Screenshot grounding data:
=== Begin Enclosure ===

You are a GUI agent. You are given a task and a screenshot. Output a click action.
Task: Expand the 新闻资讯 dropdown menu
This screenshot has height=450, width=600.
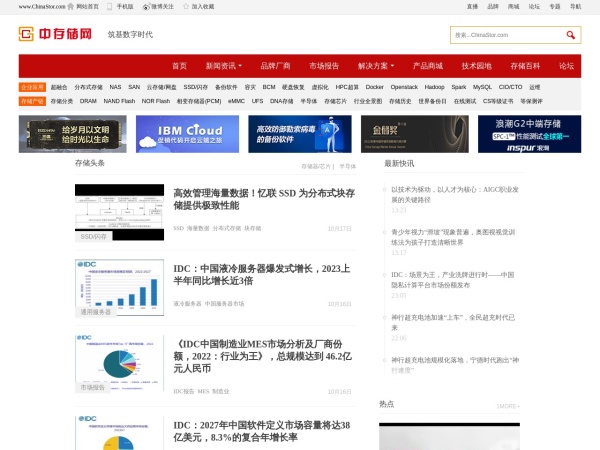[x=225, y=66]
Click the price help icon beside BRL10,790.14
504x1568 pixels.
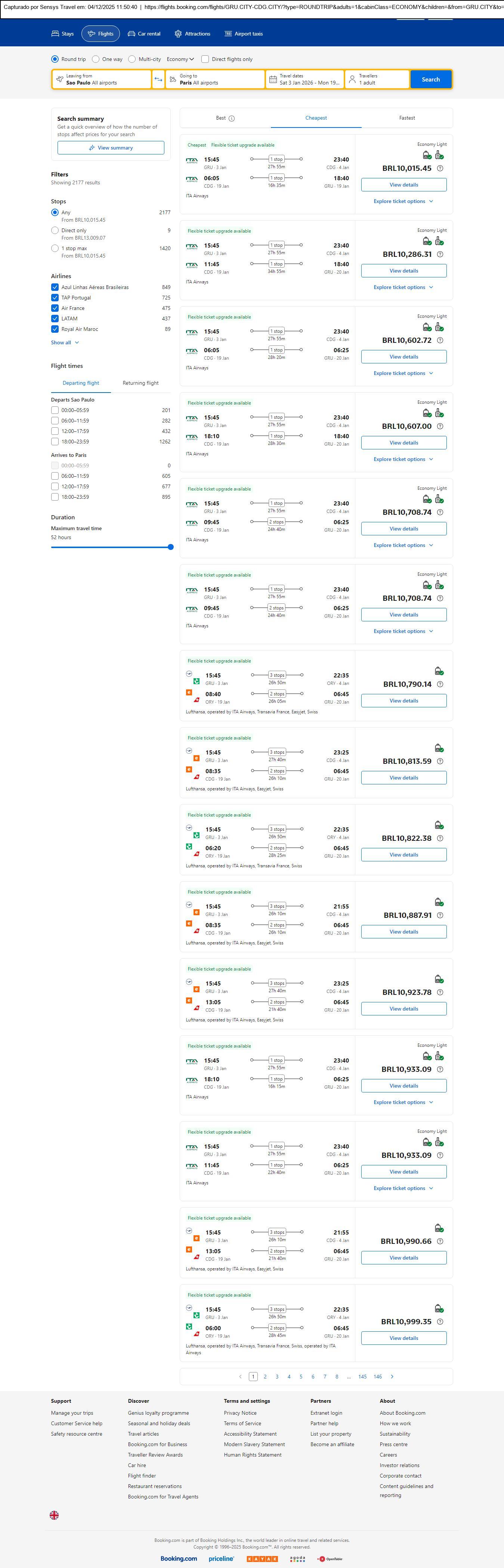(440, 684)

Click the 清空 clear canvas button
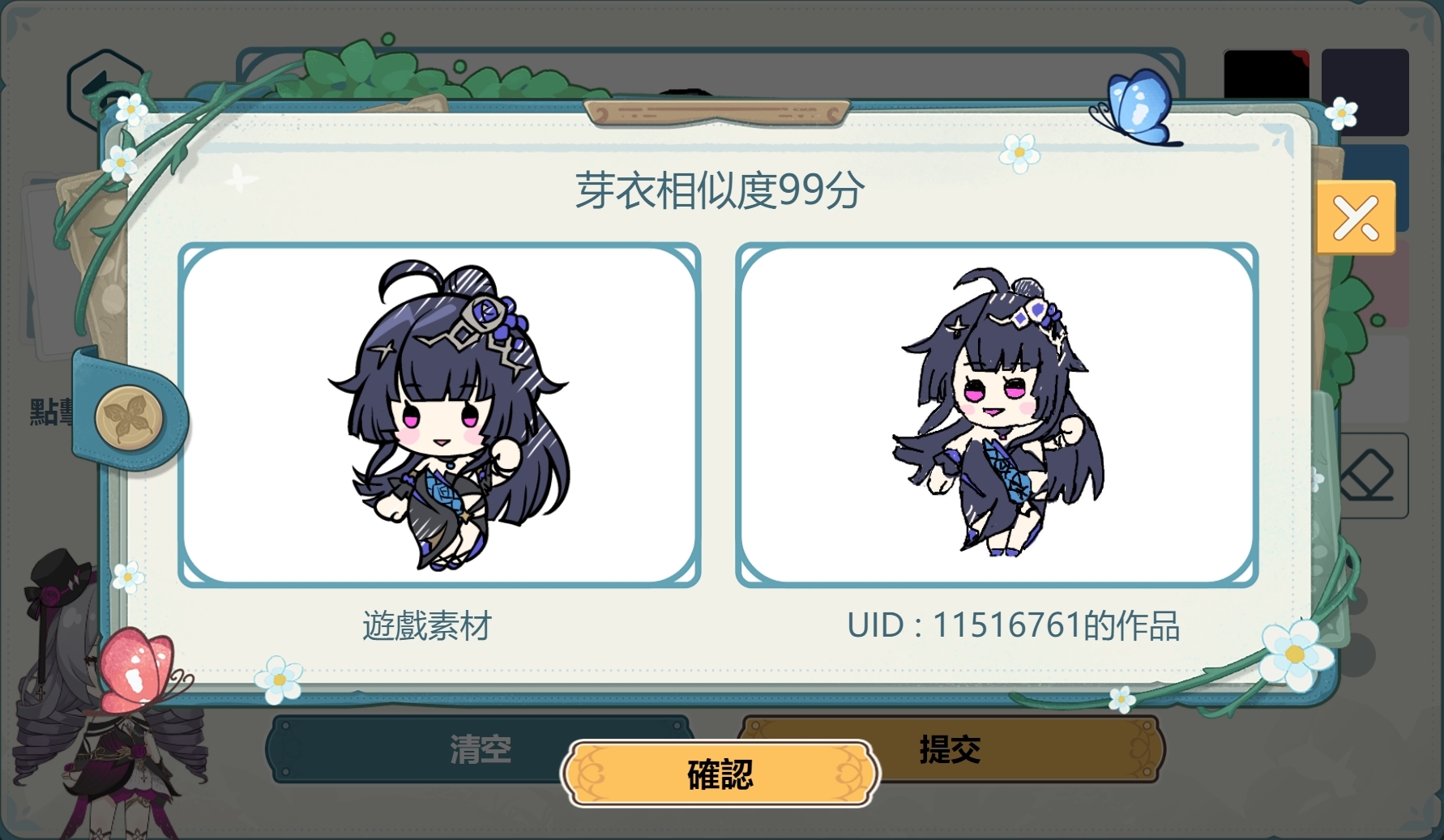tap(480, 749)
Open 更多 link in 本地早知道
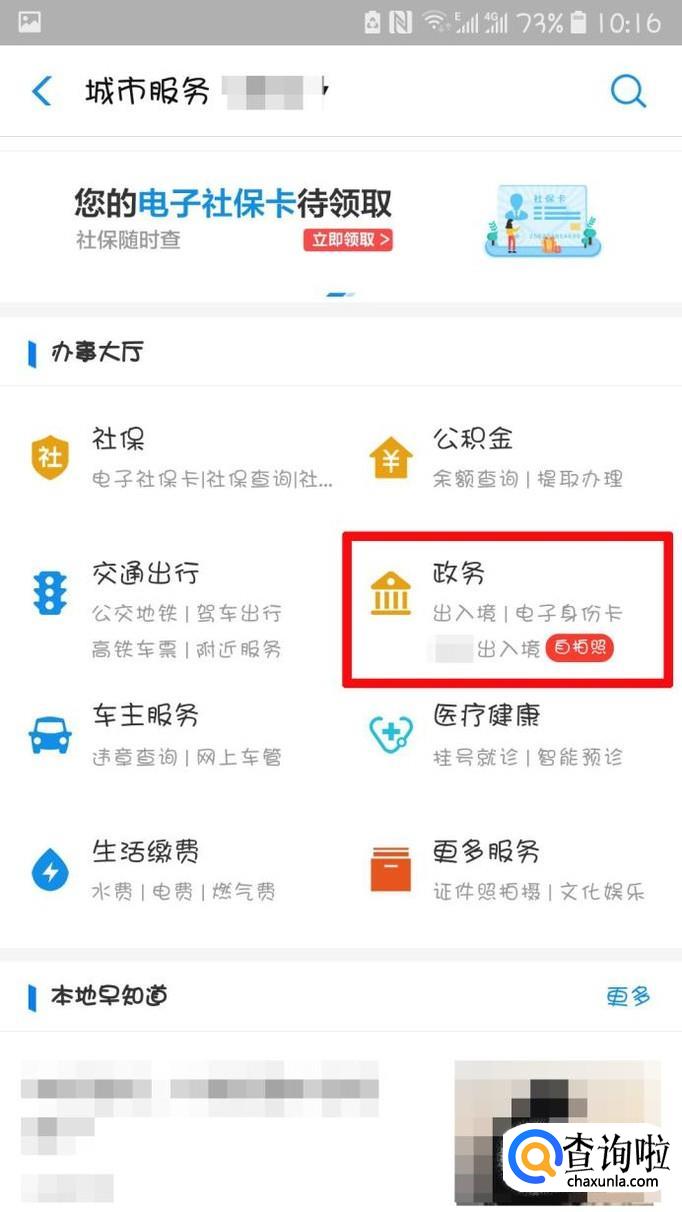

=== End Enclosure ===

Problem description
Word for word, give the entries above again, with no images included.

Exercise solution
You are a GUI agent. You are given a task and a screenshot. Output a click action.
Task: Expand the 新闻资讯 dropdown menu
This screenshot has height=450, width=600.
[x=225, y=66]
Click the price help icon beside BRL10,790.14
504x1568 pixels.
(440, 684)

Click the 清空 clear canvas button
tap(480, 749)
Open 更多 link in 本地早知道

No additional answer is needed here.